ZU BEARBEITENDE AUFGABEN:
#1 Beantworten Sie anhand des Textes über den Familienbericht 2004 die folgenden Fragen.
(a) Welcher Innenminister hat den Familienbericht 2004 vorgestellt?
(b) Welche Parteien begrüssen die Vorschläge mehrheitlich?
(c) An welchem Ort wurde der Bericht vorgestellt?
#2 Schreiben Sie aus dem Text über den Familienbericht 2004 alles von „Die Familie soll“ bis hinunter zu „im Bielersee vorgestellt.“ wortgetreu ab.

╭─ BEREITGESTELLTER TEXT

Die Familie soll wieder lebbarer gemacht werden. swissinfo C Helmle

Die Zukunft der Schweiz hängt von einer besseren Vereinbarkeit von Familie und Beruf ab. Mit der Vorstellung des Familienberichts 2004 hat Innenminister Pascal Couchepin den Rahmen für eine nationale Debatte abgesteckt.

SP und CVP begrüssen die Vorschläge mehrheitlich.

Die Schweiz verfügt über kein einheitliches familienpolitisches Konzept. Angesichts zunehmender Familienarmut und der wachsenden Instabilität von Familien ist aber ein solches Konzept nötig.

Das ist das Fazit des Familienberichts 2004. Er wurde anlässlich eines Medienspaziergangs mit Bundesrat Pascal Couchepin am Dienstag auf der Petersinsel im Bielersee vorgestellt.

╰─
╭─ DATEN

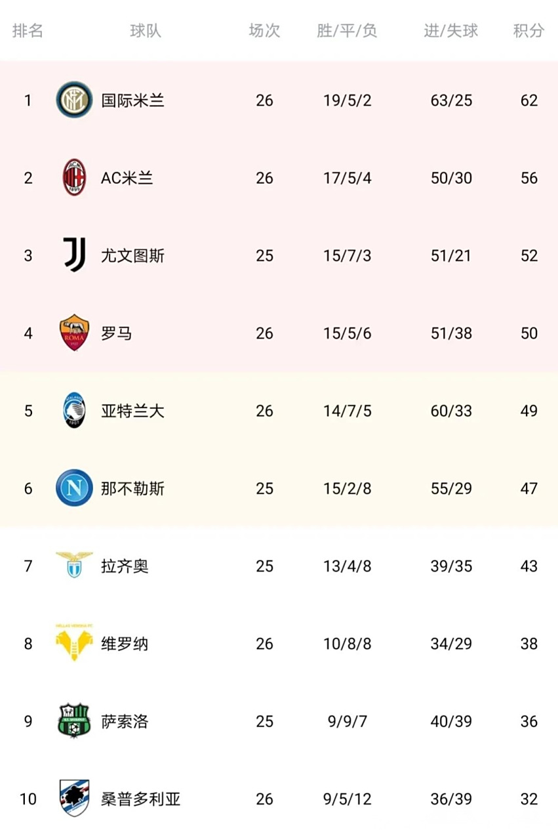Viewport: 558px width, 840px height.
Task: Open the AS Roma wolf crest
Action: [74, 333]
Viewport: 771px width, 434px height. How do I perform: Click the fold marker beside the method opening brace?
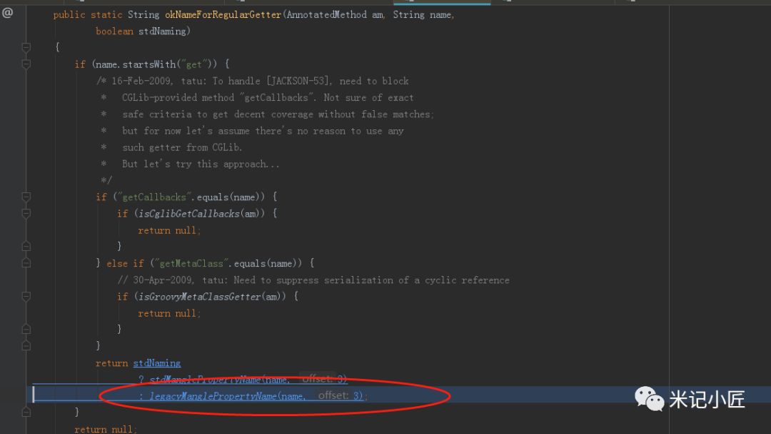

╰─

ERGEBNISSE ZUR AUFGABE:
#1
(a) Pascal Couchepin
(b) SP und CVP
(c) Auf der Petersinsel im Bielersee

#2
Die Familie soll wieder lebbarer gemacht werden. swissinfo C Helmle

Die Zukunft der Schweiz hängt von einer besseren Vereinbarkeit von Familie und Beruf ab. Mit der Vorstellung des Familienberichts 2004 hat Innenminister Pascal Couchepin den Rahmen für eine nationale Debatte abgesteckt.

SP und CVP begrüssen die Vorschläge mehrheitlich.

Die Schweiz verfügt über kein einheitliches familienpolitisches Konzept. Angesichts zunehmender Familienarmut und der wachsenden Instabilität von Familien ist aber ein solches Konzept nötig.

Das ist das Fazit des Familienberichts 2004. Er wurde anlässlich eines Medienspaziergangs mit Bundesrat Pascal Couchepin am Dienstag auf der Petersinsel im Bielersee vorgestellt.